Surviving and Thriving in a Blue Ocean

In a previous blog post, we discussed the difference between blue oceans and red oceans. As a very brief recap, red oceans are the “what is” of the industry; it’s what is being done. Blue oceans, by contrast, are an open frontier. They are the unknown. They are the space where companies create their own new markets.

The benefits of blue oceans are apparent. There’s no competition yet. You invented the market and are in many ways a monopolist. Given the benefits of blue oceans, every business would operate in them if they could; however, it’s not that easy.

In “Red Ocean Traps,” a Harvard Business Review article by W. Chan Kim and Renée Mauborgne, the authors discuss six common pitfalls that cause business leaders to remain trapped in red oceans. The piece is worth reading in its entirety, but here is a quick overview of the six pitfalls:

Seeing Market-Creating Strategies as Customer-Oriented Approaches

Almost by definition, blue market strategies aren’t customer-oriented. You shouldn’t be focusing on your existing customers, but on the customer-that-could-be. Don’t think about the people who are already buying something; think about those who aren’t, and ask why.

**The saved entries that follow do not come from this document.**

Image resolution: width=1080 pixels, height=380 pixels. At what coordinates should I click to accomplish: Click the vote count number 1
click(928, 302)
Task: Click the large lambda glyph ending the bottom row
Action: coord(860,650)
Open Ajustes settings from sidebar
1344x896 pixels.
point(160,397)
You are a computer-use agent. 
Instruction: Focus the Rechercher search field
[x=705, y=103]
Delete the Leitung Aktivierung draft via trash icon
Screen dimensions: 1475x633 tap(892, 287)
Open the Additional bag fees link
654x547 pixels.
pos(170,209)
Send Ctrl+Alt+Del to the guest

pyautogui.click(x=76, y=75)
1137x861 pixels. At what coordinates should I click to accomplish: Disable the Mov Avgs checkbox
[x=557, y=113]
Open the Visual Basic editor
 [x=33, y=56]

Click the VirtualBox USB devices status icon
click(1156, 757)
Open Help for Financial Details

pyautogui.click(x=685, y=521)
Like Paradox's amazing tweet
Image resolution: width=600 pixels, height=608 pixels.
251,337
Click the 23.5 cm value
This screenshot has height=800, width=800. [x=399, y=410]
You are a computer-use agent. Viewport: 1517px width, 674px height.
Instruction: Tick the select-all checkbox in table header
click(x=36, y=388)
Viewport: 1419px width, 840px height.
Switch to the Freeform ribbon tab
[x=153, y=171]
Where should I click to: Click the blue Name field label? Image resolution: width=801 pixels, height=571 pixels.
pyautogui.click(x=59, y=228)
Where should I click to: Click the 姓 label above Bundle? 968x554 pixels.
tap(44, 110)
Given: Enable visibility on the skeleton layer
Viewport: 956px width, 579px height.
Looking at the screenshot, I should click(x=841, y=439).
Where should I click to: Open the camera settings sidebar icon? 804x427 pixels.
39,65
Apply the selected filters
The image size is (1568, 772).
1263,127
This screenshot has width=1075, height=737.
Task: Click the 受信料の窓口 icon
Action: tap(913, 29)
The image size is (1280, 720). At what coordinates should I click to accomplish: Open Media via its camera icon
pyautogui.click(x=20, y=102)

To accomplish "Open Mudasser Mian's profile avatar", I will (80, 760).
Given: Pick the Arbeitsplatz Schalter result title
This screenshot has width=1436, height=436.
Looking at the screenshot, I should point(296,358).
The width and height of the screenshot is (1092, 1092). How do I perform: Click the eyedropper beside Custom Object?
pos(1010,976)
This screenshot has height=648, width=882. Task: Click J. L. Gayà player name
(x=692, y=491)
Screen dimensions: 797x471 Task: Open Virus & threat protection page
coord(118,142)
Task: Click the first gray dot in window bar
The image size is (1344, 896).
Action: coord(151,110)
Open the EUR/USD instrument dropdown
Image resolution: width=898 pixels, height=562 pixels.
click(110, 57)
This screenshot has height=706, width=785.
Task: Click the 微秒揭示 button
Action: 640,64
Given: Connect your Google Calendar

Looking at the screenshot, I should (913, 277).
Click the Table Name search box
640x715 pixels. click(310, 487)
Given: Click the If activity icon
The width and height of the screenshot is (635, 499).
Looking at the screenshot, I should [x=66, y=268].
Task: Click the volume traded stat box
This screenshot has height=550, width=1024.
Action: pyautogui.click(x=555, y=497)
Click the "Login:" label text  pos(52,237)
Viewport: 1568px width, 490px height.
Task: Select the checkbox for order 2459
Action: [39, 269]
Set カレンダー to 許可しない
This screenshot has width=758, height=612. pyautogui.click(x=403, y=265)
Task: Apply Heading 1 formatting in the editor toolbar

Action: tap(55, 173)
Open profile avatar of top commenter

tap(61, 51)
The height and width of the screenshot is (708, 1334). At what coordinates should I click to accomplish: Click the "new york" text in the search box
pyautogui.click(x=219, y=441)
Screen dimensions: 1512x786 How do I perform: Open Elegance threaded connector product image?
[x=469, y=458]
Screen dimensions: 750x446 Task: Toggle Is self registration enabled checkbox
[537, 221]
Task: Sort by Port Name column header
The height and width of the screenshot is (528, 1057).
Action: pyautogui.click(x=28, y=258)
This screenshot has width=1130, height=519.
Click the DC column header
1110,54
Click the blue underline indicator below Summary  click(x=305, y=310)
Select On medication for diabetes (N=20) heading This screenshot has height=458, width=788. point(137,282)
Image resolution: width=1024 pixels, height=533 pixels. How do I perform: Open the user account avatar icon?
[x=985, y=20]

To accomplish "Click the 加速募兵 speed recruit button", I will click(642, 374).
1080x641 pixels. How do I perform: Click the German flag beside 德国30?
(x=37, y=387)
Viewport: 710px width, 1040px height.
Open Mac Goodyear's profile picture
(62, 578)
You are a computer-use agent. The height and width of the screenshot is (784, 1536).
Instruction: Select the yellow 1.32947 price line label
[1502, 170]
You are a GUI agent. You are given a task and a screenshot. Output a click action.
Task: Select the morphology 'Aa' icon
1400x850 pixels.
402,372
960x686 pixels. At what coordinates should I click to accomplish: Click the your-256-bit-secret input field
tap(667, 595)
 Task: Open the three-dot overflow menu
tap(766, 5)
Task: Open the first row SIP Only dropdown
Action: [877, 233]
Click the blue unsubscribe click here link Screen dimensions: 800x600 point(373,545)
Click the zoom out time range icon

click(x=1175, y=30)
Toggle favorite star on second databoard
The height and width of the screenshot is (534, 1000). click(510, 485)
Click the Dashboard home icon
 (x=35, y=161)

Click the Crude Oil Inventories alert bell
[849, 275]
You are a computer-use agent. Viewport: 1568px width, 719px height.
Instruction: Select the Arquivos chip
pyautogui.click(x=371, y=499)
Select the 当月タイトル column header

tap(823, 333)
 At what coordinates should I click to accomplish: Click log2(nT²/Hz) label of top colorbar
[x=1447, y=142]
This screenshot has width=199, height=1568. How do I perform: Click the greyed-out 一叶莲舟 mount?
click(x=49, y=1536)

Treating Market-Creating Strategies as Niche Strategies

A niche strategy looks to differentiate a product enough to target a segment that is generally already being served but could be served more precisely. This isn’t what blue ocean strategy is all about. A blue ocean strategy looks to develop a new, broad demand, not an existing, narrowly-tailored demand.

Confusing Technology Innovation with Market-Creating Strategies

Just because a new product or service is technologically groundbreaking doesn’t mean there’s a market for it. The key is to focus on value innovation as opposed to technological innovation. How can we create new value in a new space? If it involves new technology, great. But it doesn’t need to.

Equating Creative Destruction with Market Creation

Creative destruction occurs when a new innovation destroys demand for a previous product or service. Think PCs and the typewriter. Creative destruction focuses on existing markets, replacing one offering with another. Blue ocean strategies focus on new markets and innovative offerings.

Equating Market-Creating Strategies with Differentiation

Companies seeking to differentiate think in terms of trade-offs. “We can be quality, or we can be low cost.” But in a blue ocean, you can have the best of both worlds, because there’s no one to differentiate yourself from.

Equating Market-Creating Strategies with Low-Cost Strategies

Setting yourself apart from competitors isn’t the same as creating a new market. It’s simply staking out a position in an existing market. When creating a new market, the possibilities for setting price points are much more abundant and potentially lucrative.

Blue ocean marketing strategies are often the holy grail of business leaders; however, when one has spent years or decades operating in red oceans, it can be difficult to see things through a blue ocean lens.